THE TASK
Would you please set down, word for word, the lines from the one with "Instruction: Click the" through the final line of the data below, omitting any pictures?
━━━ PROVIDED MATERIAL ━━━
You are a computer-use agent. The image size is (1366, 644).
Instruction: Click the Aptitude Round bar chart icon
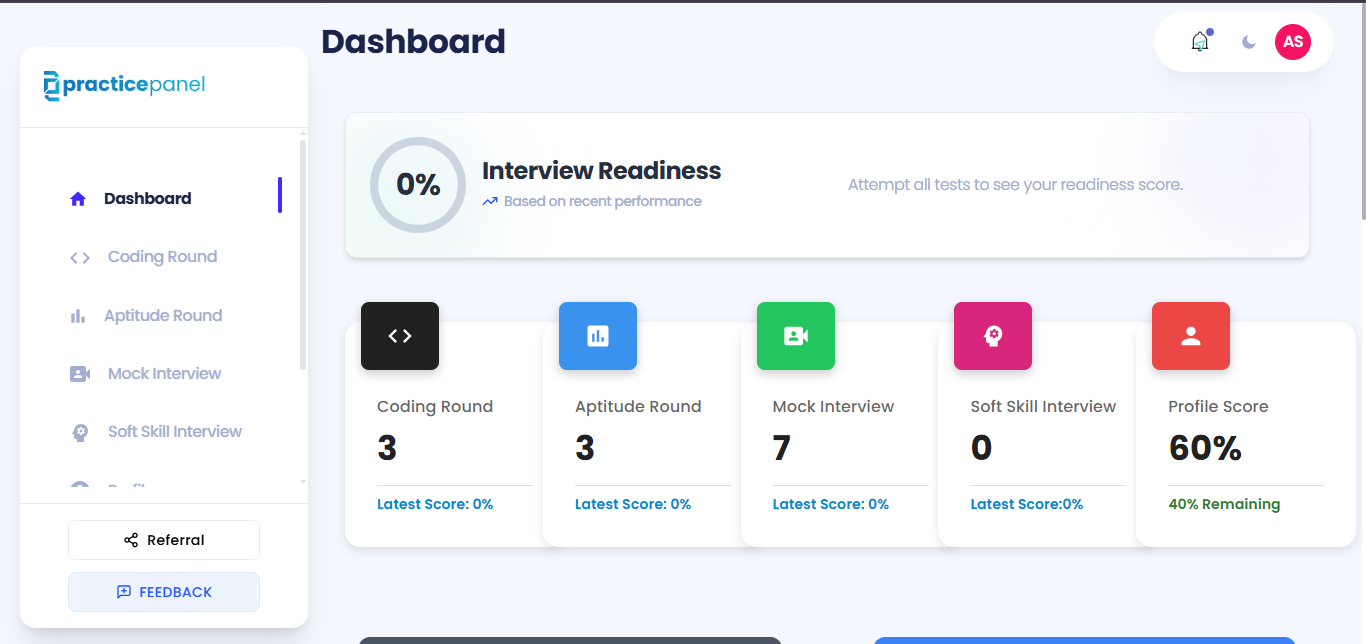click(x=597, y=336)
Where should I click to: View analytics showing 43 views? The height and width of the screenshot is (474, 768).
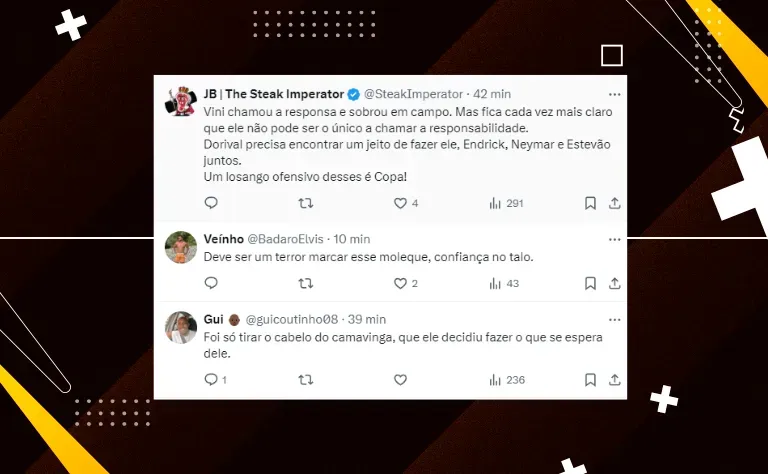[504, 283]
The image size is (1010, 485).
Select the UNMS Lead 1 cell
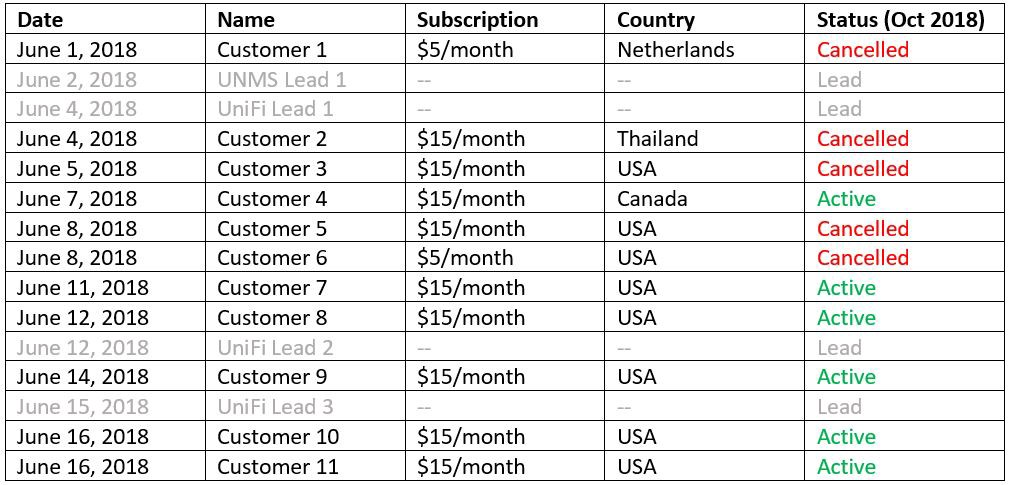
━━━
WRITTEN RESPONSE
Instruction: Click the Aptitude Round bar chart icon
click(x=597, y=336)
Where should I click to: View analytics showing 43 views? The height and width of the screenshot is (474, 768).
[504, 283]
The image size is (1010, 485).
Select the UNMS Lead 1 cell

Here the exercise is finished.